The Sample Average Approximation Method Applied to Stochastic Routing Problems: A Computational Study

• Published in: Computational optimization and applications Vol. 24; no. 2-3; pp. 289 - 333
• Main Authors: Verweij, Bram, Ahmed, Shabbir, Kleywegt, Anton J., Nemhauser, George, Shapiro, Alexander
• Format: Journal Article
• Language: English
• Published: New York Springer Nature B.V 01.02.2003
• Subjects: Algorithms; Approximation; Decomposition; Expected values; Linear programming; Mathematical programming; Methods; Monte Carlo simulation; Optimization; Optimization techniques; Probability distribution; Stochastic models
• ISSN: 0926-6003; 1573-2894
• DOI: 10.1023/A:1021814225969

The sample average approximation (SAA) method is an approach for solving stochastic optimization problems by using Monte Carlo simulation.
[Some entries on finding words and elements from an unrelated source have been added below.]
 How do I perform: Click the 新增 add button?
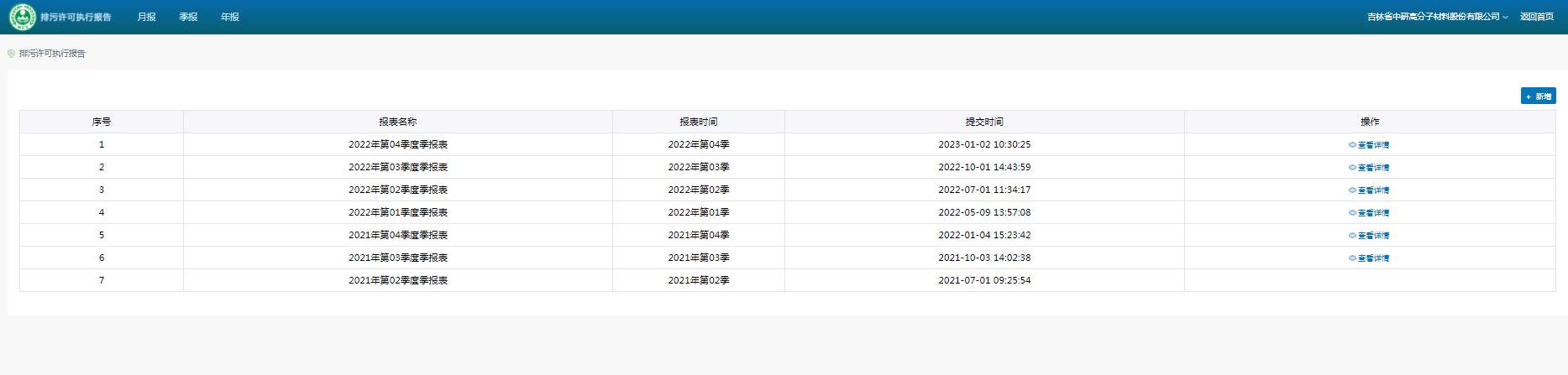[x=1538, y=96]
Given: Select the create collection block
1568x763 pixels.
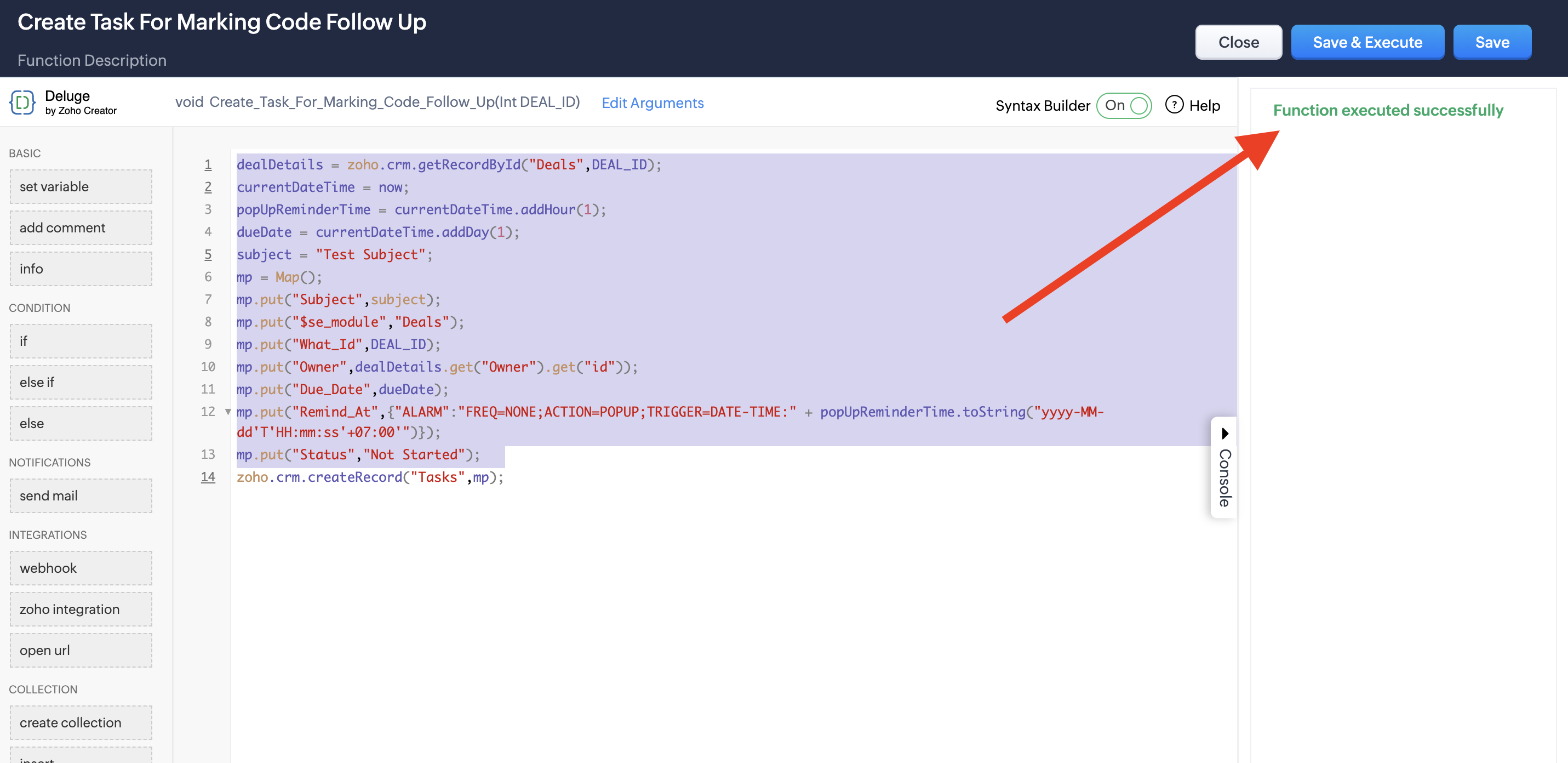Looking at the screenshot, I should 81,722.
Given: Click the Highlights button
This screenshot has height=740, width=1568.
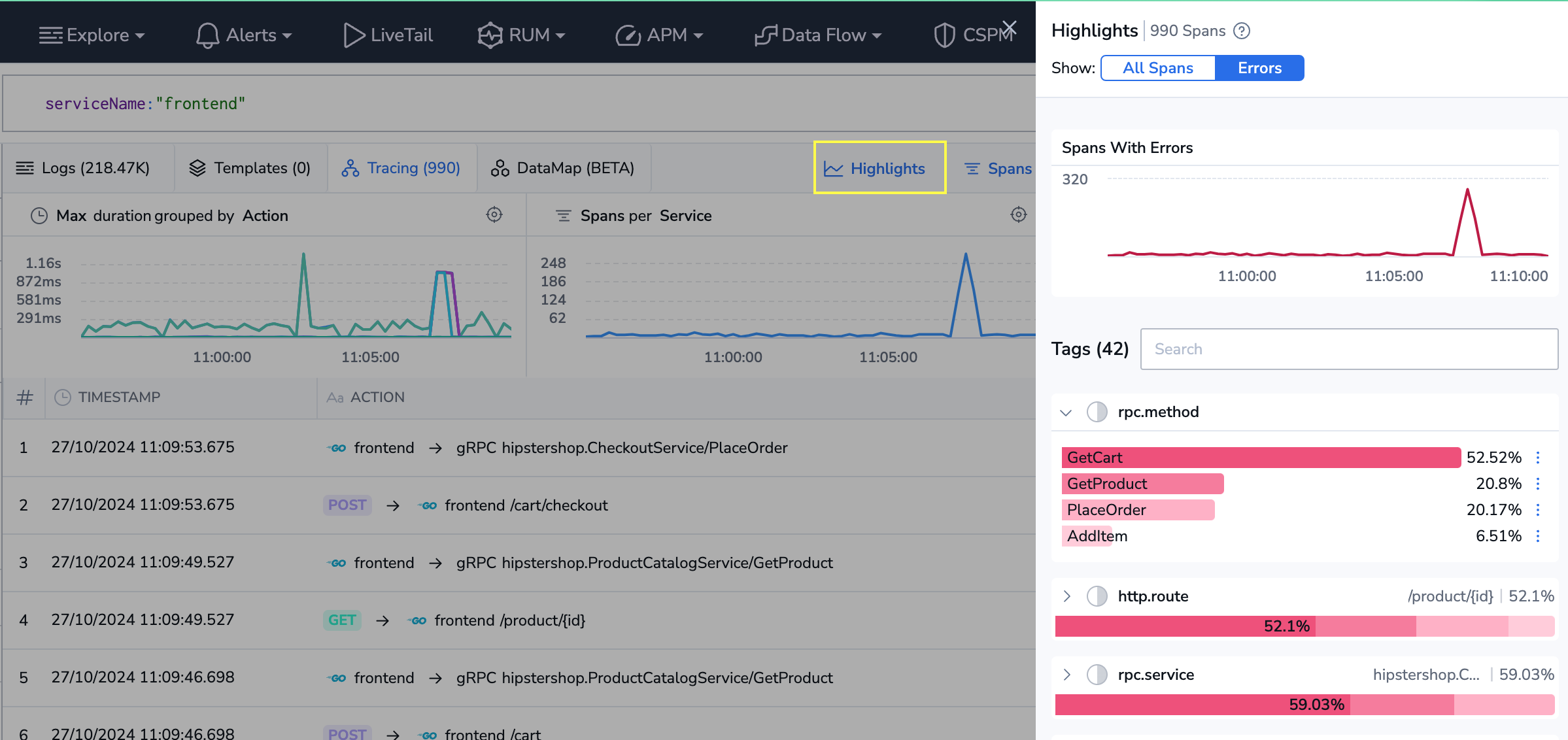Looking at the screenshot, I should click(x=879, y=168).
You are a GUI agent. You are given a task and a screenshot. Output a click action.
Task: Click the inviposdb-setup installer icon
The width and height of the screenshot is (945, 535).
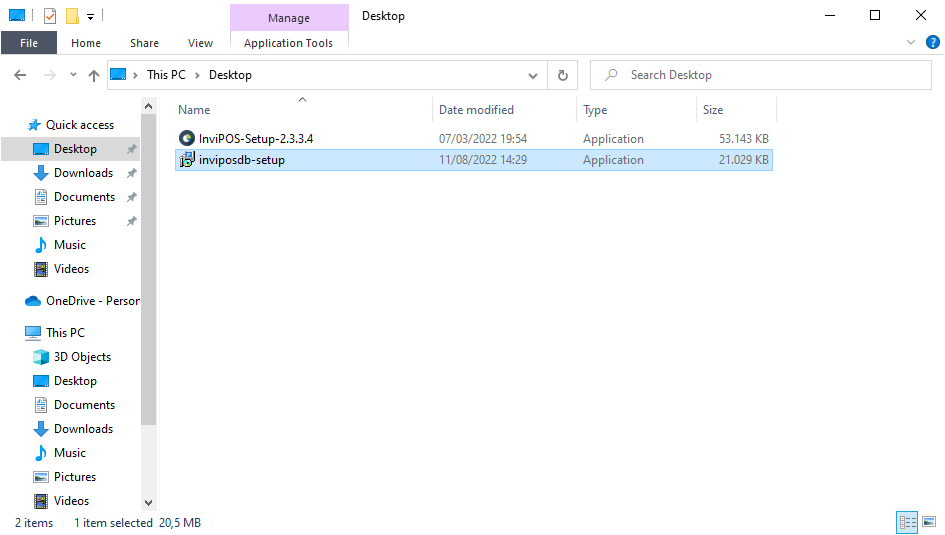tap(186, 160)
In this technique the expected objective function of the stochastic problem is approximated by a sample average estimate derived from a random sample. The resulting sample average approximating problem is then solved by deterministic optimization techniques. The process is repeated with different samples to obtain candidate solutions along with statistical estimates of their optimality gaps. We present a detailed computational study of the application of the SAA method to solve three classes of stochastic routing problems. These stochastic problems involve an extremely large number of scenarios and first-stage integer variables. For each of the three problem classes, we use decomposition and branch-and-cut to solve the approximating problem within the SAA scheme. Our computational results indicate that the proposed method is successful in solving problems with up to 21694 scenarios to within an estimated 1.0% of optimality. Furthermore, a surprising observation is that the number of optimality cuts required to solve the approximating problem to optimality does not significantly increase with the size of the sample. Therefore, the observed computation times needed to find optimal solutions to the approximating problems grow only linearly with the sample size. As a result, we are able to find provably near-optimal solutions to these difficult stochastic programs using only a moderate amount of computation time. [PUBLICATION ABSTRACT]